[Screenshot grounding data]
◆ ◆ ◆ ◆
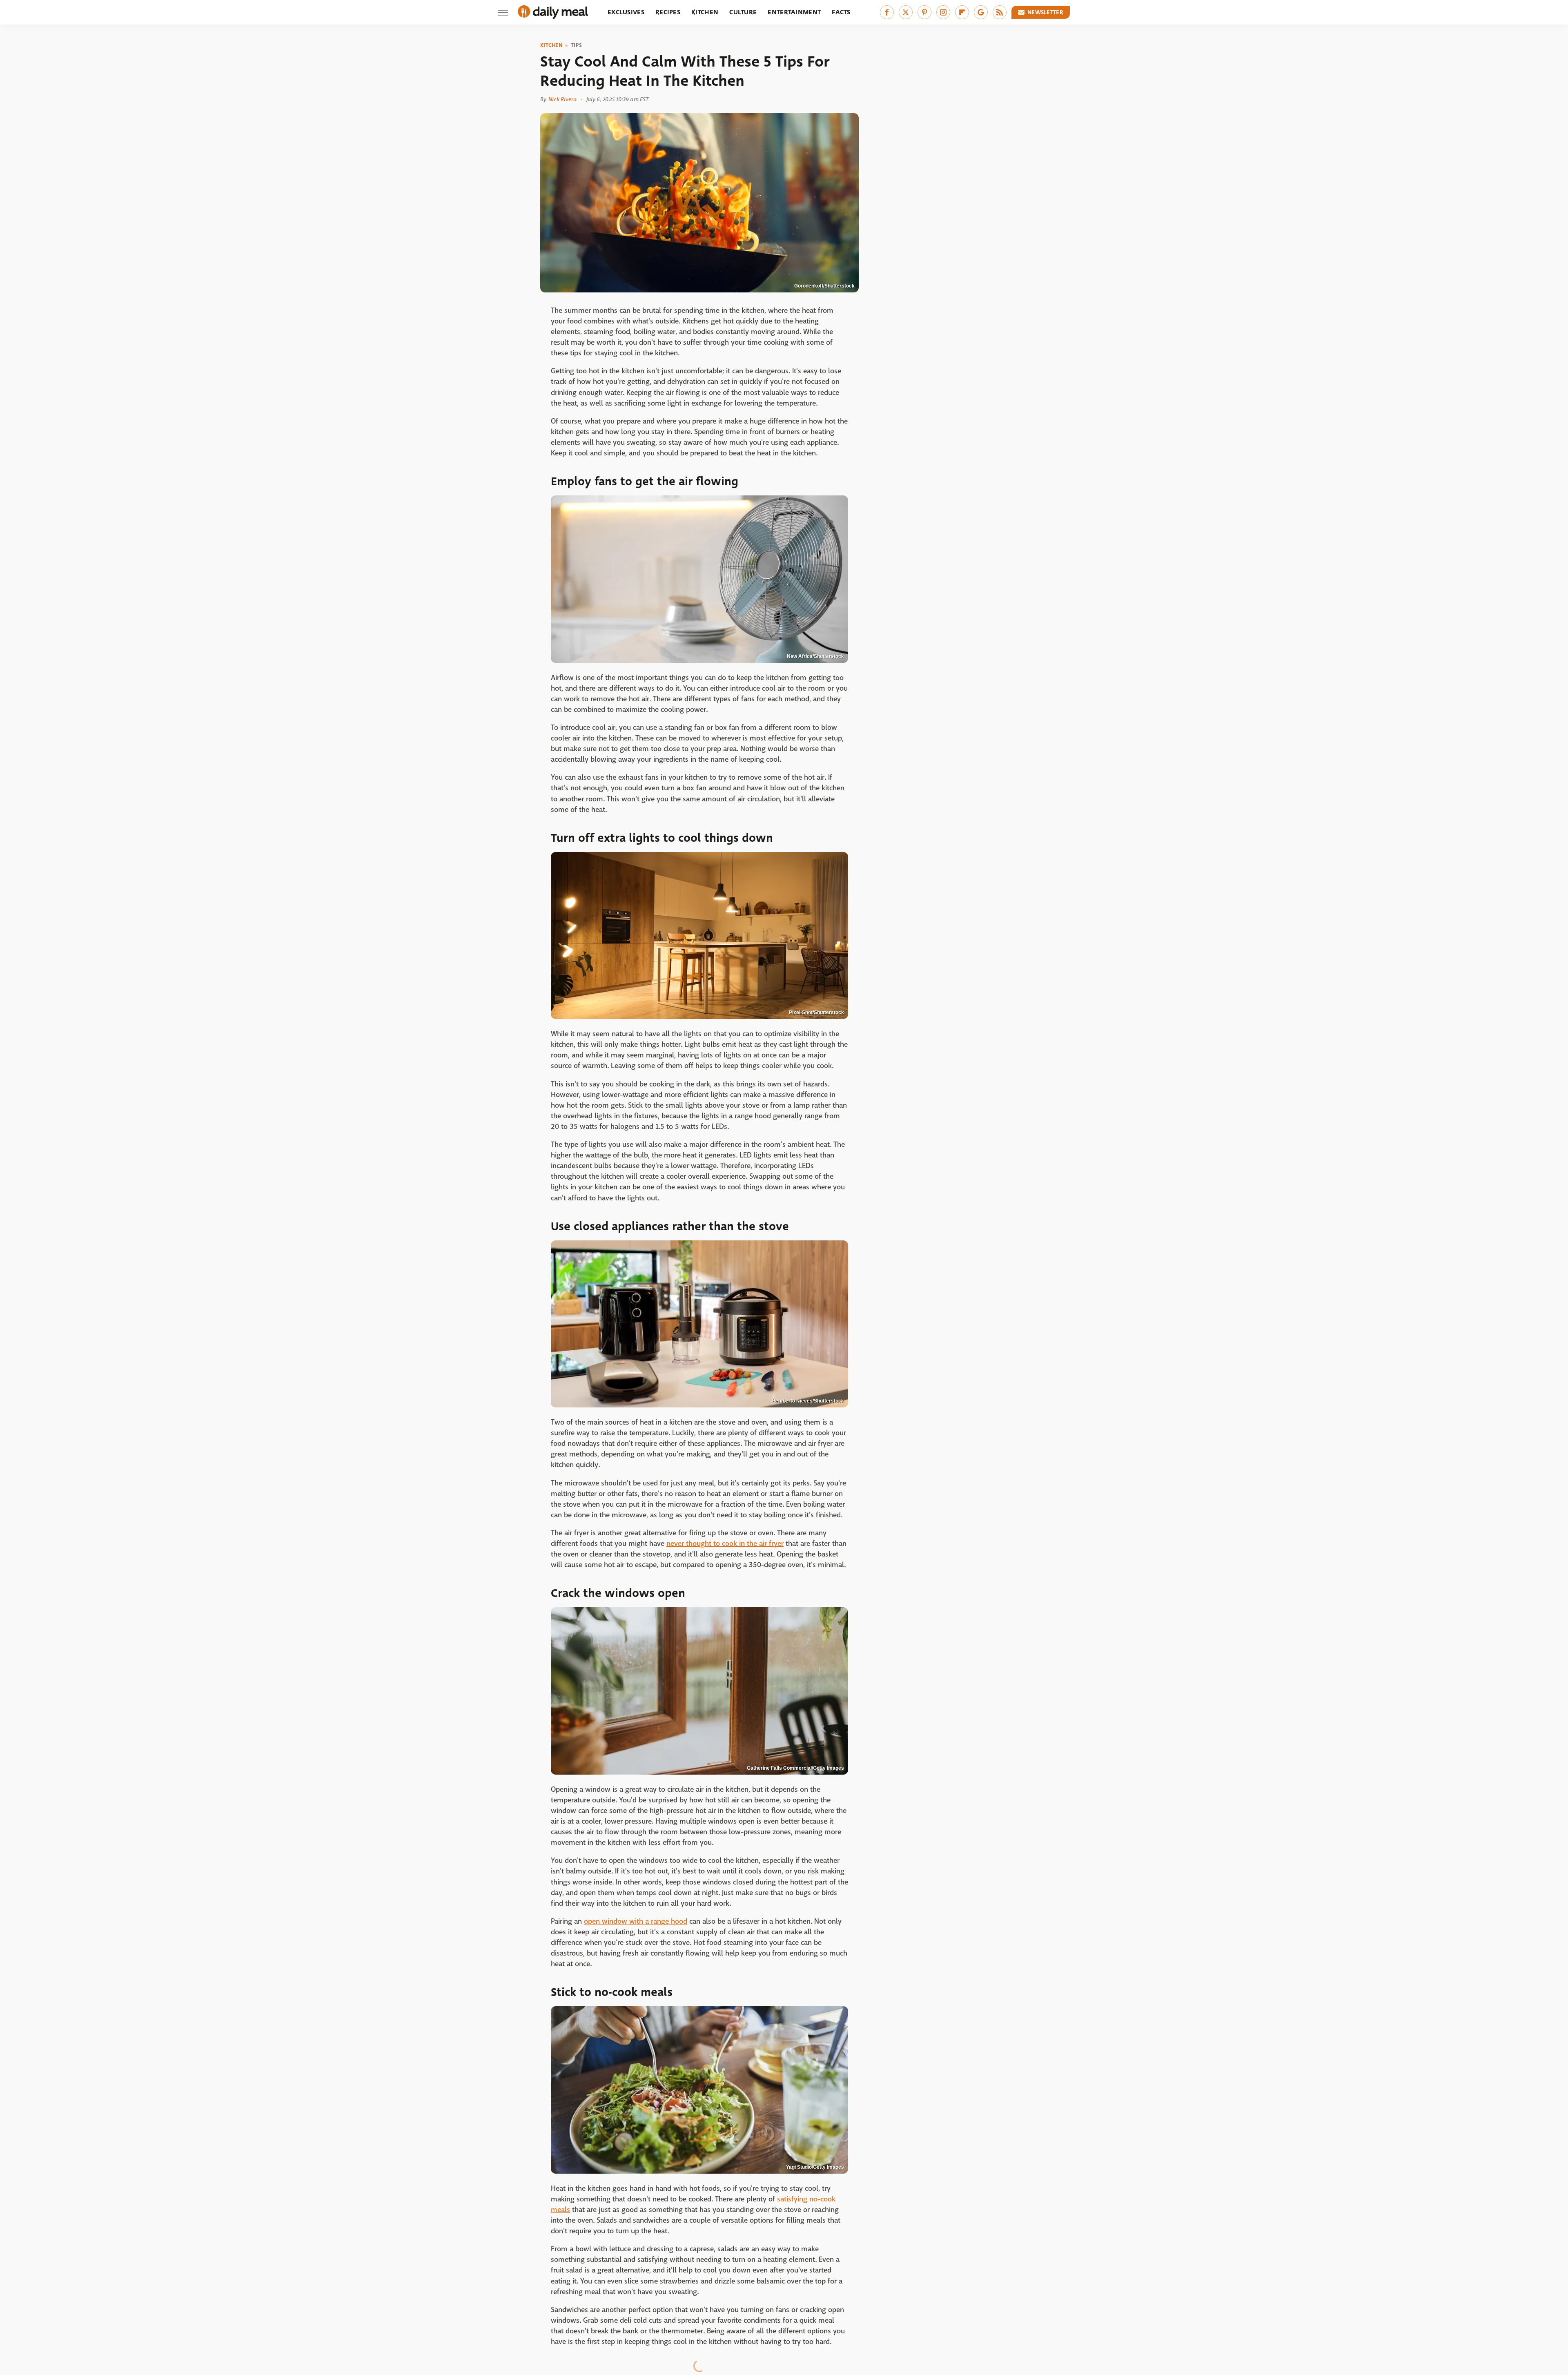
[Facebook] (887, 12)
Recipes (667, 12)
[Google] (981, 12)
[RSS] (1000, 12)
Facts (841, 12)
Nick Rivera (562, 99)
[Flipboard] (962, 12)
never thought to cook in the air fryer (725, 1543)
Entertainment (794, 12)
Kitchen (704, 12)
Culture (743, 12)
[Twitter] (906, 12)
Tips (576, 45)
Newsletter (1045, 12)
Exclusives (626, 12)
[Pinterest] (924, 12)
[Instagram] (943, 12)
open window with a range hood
◆ ◆ ◆ ◆
Aim of the exercise:
Output nothing except an exact copy of the records above, with the images left out.

Task solution:
[Facebook] (887, 12)
Recipes (667, 12)
[Google] (981, 12)
[RSS] (1000, 12)
Facts (841, 12)
Nick Rivera (562, 99)
[Flipboard] (962, 12)
never thought to cook in the air fryer (725, 1543)
Entertainment (794, 12)
Kitchen (704, 12)
Culture (743, 12)
[Twitter] (906, 12)
Tips (576, 45)
Newsletter (1045, 12)
Exclusives (626, 12)
[Pinterest] (924, 12)
[Instagram] (943, 12)
open window with a range hood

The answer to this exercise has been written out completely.